Q1 — Inference API (Bharat Mediratta)

1
Full Design: "This is Anthropic's revenue engine — every dollar flows through this API. I'll design for multi-model serving, P99 TTFT under 800ms, 99.95% availability, and weighted fair queuing because multi-tenant fairness is the hardest problem here."
2
API Contract: "Header-based API versioning, not URL-based — our API surface evolves weekly with new model params. X-Request-ID for idempotency with 24h dedup in Redis. Model version is explicit in every request and logged in every response."
3
Tenant Isolation: "Rate limiting at the gateway is not enough — the bottleneck is GPU-seconds, not HTTP requests. I need a Weighted Fair Queue at the scheduler layer, weighted by spend tier, with per-org concurrency caps."
4
Capacity Planning: "Little's Law: 8,333 req/sec × 3.3 sec = 27,500 concurrent requests. At batch size 32, that's 860 GPUs steady-state. But I size for 70% utilization — at 90%, queuing theory says P99 latency doubles."
5
GPU OOM: "OOM is contained to the worker — no cascading failure. Prevention: admission control on KV cache memory before adding to batch. Recovery: preempt lowest-priority request, requeue it, continue the batch."
6
Model Rollouts: "Four stages: shadow → canary → ramp → full. Both versions loaded in parallel — rollback is a routing table update, under 10 seconds. The hard part is detecting quality regression, not latency regression."
7
Rate Limiting: "Multi-dimensional: requests/min AND tokens/min — because a 100K-token Opus request consumes 1000x more resources than a 100-token Haiku request.
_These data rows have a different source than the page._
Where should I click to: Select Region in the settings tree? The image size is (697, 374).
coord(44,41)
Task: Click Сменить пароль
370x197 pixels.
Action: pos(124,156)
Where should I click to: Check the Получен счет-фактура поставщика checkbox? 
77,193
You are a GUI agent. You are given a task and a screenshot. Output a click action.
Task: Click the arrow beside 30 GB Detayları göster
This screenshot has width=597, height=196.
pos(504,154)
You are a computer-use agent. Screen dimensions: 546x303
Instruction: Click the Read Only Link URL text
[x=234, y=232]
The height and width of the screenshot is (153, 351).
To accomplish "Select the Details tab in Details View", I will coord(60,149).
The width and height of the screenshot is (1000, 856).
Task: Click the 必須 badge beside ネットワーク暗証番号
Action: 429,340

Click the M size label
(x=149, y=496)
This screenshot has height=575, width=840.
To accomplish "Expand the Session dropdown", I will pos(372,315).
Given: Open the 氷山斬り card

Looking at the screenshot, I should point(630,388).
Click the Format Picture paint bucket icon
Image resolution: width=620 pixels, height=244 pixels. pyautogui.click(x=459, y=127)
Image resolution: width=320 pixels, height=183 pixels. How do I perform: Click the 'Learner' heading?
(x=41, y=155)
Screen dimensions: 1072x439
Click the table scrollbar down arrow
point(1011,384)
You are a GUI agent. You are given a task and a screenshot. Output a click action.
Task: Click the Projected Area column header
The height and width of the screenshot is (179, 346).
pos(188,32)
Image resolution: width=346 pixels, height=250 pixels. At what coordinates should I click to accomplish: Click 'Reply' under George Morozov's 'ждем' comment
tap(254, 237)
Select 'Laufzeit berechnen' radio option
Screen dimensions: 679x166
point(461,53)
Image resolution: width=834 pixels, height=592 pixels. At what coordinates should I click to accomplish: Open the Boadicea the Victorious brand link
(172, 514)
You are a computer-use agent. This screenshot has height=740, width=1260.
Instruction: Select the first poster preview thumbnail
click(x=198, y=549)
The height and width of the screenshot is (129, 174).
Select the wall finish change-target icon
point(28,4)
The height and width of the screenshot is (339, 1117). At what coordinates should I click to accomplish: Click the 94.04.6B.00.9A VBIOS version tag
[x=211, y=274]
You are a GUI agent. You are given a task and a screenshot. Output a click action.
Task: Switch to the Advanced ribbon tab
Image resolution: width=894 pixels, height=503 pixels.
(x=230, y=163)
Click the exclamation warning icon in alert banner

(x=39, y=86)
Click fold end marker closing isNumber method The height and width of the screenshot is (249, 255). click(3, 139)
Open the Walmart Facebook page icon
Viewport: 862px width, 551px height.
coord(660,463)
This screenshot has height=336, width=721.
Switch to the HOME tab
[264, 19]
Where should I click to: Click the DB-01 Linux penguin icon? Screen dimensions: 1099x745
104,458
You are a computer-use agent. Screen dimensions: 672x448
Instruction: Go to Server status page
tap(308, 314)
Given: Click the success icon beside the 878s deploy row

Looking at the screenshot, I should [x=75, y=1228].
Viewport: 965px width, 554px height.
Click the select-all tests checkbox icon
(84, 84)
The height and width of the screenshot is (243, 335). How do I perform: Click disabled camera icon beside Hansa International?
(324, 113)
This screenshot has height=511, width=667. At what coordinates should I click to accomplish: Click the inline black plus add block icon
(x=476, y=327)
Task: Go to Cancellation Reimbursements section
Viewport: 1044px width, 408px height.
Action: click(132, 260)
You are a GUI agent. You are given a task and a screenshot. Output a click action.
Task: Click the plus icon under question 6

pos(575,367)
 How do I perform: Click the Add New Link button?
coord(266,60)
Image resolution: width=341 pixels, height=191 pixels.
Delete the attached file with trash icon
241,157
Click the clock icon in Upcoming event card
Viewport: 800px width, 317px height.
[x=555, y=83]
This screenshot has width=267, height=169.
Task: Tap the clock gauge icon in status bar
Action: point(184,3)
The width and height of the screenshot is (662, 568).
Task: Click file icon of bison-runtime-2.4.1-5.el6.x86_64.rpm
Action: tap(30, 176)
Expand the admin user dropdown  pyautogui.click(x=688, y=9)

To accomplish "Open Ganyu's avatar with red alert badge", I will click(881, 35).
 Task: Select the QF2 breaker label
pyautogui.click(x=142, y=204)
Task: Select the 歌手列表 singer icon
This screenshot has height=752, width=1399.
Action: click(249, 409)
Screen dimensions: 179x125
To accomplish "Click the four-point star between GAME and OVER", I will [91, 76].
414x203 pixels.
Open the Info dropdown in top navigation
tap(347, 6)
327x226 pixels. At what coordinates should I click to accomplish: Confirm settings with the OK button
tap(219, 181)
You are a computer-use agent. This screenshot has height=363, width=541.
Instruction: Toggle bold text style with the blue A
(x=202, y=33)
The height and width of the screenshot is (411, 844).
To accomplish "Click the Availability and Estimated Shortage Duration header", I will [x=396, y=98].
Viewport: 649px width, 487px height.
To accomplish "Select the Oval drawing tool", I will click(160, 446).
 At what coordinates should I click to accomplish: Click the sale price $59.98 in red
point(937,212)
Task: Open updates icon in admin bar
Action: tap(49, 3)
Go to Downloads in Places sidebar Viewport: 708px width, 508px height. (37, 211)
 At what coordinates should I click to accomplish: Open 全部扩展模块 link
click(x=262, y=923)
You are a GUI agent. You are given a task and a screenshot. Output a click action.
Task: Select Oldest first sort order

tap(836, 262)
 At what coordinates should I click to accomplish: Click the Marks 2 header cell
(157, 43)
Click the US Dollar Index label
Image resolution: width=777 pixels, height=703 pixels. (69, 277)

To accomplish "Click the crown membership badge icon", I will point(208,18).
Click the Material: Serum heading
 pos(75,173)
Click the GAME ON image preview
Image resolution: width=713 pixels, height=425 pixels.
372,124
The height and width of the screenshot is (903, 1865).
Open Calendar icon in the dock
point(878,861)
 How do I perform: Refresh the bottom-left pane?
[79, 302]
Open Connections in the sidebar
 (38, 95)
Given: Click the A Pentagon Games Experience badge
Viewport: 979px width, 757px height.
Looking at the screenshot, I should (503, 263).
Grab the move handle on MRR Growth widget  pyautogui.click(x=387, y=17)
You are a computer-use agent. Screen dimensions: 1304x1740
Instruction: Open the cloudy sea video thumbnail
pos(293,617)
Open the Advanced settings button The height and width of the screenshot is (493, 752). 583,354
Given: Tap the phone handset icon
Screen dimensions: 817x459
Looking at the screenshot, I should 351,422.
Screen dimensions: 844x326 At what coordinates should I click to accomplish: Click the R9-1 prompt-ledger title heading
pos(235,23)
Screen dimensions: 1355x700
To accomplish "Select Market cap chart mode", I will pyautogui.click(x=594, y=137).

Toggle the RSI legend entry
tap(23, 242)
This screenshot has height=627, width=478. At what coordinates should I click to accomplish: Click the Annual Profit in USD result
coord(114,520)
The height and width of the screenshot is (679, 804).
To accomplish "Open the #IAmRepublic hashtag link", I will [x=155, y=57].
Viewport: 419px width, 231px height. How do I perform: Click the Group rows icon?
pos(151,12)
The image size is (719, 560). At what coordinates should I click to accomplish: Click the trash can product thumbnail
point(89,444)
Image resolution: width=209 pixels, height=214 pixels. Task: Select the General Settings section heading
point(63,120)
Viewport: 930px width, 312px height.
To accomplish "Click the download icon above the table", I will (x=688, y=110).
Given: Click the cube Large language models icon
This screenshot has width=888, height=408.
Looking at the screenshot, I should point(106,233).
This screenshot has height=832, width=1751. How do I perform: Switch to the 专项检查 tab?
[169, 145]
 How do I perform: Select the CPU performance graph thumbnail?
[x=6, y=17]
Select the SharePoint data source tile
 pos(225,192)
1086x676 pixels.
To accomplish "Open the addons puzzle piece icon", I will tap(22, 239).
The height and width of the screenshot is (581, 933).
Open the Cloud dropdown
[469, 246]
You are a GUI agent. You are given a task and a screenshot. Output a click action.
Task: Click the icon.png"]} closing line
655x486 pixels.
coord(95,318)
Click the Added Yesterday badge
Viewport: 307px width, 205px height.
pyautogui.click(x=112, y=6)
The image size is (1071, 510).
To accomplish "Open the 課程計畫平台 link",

Fail-open with local fallback if Redis goes down."
8
Continuous Batching: "Prefill is compute-bound, decode is memory-bandwidth-bound. Adding requests to a decode batch costs almost zero time because the GPU reads weights once regardless of batch size. That's why continuous batching gets 10-30x throughput."
9
Debugging TTFT: "Scope first: one customer or global? One model or all? Then component-by-component latency decomposition. The three most likely causes in order: queue wait spike, long input context, model cold start."
10
Cost Optimization: "KV cache reuse is the biggest lever — 30-50% savings on repeat prefixes. Then speculative decoding for 2-3x decode speed. But safety pipeline is never optional — 20ms is 0.7% of inference time."

"The goal is not to answer every question perfectly.
The goal is to show you'd be the person they trust to own the design."

Good luck tomorrow. You know this material.